The parties' relative obligations were at issue throughout the case. Moreover, Balasuriya did not provide any reason to the district court why he would be prejudiced by the amendment and has also failed to establish prejudice on appeal. See Midway Ctr. Assocs. v. Midway Ctr., Inc., 306 Minn. 352, 356, 237 N.W.2d 76, 78 (1975) (to prevail on appeal, appellants must show both error and that error caused prejudice); Minn.R. Civ.P. 61 (harmless error to be ignored). The district court did not abuse its discretion in allowing the amendment of the pleadings.

Balasuriya next argues that, even if Triple B prevailed on its counterclaims, it cannot be awarded its damages from the sale proceeds that were paid into court.

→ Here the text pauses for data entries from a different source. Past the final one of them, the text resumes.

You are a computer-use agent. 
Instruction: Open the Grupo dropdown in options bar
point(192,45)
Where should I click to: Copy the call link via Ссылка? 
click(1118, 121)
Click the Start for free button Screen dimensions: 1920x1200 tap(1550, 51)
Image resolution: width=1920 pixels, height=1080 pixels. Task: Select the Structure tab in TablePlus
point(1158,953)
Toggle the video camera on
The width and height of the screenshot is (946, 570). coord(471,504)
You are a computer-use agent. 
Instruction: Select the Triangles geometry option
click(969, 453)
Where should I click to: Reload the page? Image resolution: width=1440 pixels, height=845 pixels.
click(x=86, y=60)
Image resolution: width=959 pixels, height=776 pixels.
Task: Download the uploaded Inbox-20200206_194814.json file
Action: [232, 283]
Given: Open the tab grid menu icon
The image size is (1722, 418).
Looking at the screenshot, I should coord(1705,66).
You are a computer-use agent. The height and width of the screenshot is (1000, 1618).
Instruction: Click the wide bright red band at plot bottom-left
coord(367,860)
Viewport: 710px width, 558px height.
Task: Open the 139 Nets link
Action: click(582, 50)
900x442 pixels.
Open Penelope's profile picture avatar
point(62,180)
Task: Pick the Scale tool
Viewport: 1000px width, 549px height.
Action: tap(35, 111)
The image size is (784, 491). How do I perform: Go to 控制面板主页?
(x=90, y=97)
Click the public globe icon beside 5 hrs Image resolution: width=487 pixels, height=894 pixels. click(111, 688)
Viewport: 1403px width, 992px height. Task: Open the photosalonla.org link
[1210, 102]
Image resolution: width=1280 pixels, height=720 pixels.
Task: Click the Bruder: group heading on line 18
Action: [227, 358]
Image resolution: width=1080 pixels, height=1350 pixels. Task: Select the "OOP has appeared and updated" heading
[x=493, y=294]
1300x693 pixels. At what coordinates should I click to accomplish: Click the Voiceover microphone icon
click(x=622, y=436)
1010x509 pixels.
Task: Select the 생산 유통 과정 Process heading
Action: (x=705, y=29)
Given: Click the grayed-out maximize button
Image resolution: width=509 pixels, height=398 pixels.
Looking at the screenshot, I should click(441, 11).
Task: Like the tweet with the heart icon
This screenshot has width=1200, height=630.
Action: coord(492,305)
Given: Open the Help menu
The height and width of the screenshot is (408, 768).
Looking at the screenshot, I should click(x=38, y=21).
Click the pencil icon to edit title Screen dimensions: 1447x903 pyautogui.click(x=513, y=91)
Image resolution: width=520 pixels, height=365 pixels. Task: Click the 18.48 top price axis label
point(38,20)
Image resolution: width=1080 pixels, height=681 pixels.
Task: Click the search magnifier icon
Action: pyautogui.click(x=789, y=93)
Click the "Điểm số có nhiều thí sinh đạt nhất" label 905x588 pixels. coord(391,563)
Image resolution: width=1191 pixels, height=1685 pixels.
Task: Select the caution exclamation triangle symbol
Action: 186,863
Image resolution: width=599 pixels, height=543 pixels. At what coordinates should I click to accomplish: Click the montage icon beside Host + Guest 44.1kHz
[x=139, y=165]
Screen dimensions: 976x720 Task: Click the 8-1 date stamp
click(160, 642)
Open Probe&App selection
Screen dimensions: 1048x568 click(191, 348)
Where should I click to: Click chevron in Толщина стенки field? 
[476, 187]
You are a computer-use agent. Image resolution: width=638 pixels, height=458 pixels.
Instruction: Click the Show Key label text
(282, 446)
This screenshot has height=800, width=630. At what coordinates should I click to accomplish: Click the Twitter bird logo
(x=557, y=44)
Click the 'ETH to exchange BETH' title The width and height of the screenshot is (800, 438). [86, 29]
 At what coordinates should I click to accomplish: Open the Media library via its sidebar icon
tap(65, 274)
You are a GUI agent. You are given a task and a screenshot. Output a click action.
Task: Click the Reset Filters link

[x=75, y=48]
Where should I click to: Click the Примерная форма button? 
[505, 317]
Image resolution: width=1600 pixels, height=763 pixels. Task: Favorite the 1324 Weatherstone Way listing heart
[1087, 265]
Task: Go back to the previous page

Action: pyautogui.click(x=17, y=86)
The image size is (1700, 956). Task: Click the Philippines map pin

But there is no authority for the proposition that funds paid into court by both parties cannot be distributed according to the respective claims of the parties.

Balasuriya also argues that the liens of his attorneys have priority over Triple B's claims. Balasuriya's argument on this point is incomprehensible, lacks any citation to legal authority, and we decline to address it. See State v. Modern Recycling, Inc., 558 N.W.2d 770, 772 (Minn.App. 1997) (assignment of error based on mere assertion and not supported by argument or authority is waived).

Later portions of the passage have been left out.